— Records from a pointing dataset —
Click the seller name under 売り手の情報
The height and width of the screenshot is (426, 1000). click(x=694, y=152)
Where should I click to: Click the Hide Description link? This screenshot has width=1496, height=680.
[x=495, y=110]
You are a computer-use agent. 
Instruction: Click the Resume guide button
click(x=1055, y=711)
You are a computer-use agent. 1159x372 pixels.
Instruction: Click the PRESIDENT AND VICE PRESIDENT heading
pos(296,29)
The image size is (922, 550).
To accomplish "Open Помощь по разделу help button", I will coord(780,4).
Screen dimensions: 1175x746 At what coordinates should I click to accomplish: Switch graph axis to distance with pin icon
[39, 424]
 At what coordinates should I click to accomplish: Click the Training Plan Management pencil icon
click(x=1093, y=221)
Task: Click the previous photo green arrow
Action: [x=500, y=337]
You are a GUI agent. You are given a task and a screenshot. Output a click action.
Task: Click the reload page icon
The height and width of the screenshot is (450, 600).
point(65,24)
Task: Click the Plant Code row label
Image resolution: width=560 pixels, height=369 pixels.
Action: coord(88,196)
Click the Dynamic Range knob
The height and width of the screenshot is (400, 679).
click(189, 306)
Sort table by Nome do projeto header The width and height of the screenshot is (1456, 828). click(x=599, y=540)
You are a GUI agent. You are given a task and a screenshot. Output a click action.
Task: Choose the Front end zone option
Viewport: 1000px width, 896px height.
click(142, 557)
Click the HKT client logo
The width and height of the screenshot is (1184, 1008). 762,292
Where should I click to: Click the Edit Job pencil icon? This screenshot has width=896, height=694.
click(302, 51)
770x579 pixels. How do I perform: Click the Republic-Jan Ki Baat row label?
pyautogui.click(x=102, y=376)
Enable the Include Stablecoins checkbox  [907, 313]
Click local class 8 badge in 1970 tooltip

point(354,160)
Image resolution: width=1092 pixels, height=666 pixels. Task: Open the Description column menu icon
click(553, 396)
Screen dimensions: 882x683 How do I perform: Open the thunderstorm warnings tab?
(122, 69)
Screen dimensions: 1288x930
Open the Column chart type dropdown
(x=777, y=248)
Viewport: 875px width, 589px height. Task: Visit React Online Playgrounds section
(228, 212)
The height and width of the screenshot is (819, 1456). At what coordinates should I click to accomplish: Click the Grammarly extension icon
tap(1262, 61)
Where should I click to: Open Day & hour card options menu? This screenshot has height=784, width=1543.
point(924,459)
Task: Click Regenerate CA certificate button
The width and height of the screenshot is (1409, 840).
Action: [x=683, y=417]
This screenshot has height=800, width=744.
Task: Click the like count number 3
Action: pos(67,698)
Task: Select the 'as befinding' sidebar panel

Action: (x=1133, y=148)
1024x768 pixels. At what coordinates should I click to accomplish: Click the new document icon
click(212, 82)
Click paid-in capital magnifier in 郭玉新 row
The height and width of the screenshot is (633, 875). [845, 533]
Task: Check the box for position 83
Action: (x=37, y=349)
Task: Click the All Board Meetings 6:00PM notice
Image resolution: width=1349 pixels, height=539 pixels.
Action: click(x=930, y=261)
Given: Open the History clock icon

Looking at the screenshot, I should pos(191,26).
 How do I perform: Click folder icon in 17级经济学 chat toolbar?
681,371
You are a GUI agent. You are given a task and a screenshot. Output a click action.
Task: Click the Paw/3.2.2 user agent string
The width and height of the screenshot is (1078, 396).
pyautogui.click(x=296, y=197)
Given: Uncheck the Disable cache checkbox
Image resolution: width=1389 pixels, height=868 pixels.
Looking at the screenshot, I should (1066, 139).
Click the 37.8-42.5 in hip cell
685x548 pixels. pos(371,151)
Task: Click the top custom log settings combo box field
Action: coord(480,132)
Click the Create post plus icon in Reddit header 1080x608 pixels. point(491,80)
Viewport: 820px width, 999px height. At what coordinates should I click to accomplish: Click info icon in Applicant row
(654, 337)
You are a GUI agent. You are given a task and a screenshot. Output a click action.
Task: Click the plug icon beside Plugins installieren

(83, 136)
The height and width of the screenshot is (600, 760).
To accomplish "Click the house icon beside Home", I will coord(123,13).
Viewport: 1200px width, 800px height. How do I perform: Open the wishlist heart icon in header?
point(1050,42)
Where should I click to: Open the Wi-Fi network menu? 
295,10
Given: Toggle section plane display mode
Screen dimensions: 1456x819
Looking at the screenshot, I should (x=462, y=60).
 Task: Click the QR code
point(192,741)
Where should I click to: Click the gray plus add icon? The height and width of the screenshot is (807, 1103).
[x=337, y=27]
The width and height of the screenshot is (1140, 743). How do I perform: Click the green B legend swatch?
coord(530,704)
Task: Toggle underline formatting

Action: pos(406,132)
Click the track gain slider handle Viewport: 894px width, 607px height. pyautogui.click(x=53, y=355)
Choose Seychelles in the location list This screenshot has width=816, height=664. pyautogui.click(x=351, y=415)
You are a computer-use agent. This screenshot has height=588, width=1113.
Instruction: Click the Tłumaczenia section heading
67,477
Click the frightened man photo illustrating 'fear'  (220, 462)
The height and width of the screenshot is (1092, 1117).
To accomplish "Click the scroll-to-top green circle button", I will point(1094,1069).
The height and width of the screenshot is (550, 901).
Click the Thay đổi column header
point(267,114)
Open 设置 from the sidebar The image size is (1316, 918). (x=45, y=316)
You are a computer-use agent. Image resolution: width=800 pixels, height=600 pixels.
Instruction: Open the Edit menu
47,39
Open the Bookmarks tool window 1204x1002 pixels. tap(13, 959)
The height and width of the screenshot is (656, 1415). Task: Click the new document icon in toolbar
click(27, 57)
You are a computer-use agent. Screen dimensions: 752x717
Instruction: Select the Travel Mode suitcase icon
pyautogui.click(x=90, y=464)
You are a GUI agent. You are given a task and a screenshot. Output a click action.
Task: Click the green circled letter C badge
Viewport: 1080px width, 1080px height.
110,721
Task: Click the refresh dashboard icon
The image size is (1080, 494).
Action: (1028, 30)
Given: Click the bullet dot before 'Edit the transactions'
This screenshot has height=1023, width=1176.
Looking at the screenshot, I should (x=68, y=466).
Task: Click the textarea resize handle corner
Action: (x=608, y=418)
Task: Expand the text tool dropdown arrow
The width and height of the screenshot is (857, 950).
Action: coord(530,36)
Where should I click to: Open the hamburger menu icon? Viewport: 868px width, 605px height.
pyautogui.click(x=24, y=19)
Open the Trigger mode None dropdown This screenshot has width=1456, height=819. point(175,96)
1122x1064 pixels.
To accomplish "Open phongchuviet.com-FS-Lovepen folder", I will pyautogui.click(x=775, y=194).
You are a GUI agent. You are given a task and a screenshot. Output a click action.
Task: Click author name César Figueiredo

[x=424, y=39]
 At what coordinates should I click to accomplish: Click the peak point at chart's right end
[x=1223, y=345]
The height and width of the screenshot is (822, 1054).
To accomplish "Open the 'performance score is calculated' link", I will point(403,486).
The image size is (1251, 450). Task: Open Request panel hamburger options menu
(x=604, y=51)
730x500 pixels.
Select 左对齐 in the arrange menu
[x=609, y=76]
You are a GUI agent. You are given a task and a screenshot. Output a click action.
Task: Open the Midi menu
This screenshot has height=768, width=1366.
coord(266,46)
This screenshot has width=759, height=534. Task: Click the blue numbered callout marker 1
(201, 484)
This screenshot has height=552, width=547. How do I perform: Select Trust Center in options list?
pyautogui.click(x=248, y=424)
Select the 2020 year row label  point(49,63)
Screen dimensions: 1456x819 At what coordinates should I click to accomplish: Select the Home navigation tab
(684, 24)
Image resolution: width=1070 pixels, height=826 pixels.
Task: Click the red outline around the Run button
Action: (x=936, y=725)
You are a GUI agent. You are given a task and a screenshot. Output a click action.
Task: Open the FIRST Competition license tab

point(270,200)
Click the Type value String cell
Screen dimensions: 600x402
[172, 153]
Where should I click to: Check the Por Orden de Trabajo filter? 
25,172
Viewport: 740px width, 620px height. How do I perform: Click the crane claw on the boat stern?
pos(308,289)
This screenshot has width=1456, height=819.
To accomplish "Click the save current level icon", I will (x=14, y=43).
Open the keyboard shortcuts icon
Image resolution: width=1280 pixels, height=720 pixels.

— Task to complete —
Repeat the stretch of the listing from the line containing "Sort table by" through the line containing "The width and height of the screenshot is (1184, 1008).", swapping "Front end zone" for "Back end zone" and leaving everything else unchanged.

— Solved problem —
Sort table by Nome do projeto header The width and height of the screenshot is (1456, 828). click(x=599, y=540)
You are a GUI agent. You are given a task and a screenshot. Output a click action.
Task: Choose the Back end zone option
Viewport: 1000px width, 896px height.
click(142, 557)
Click the HKT client logo
The width and height of the screenshot is (1184, 1008). 762,292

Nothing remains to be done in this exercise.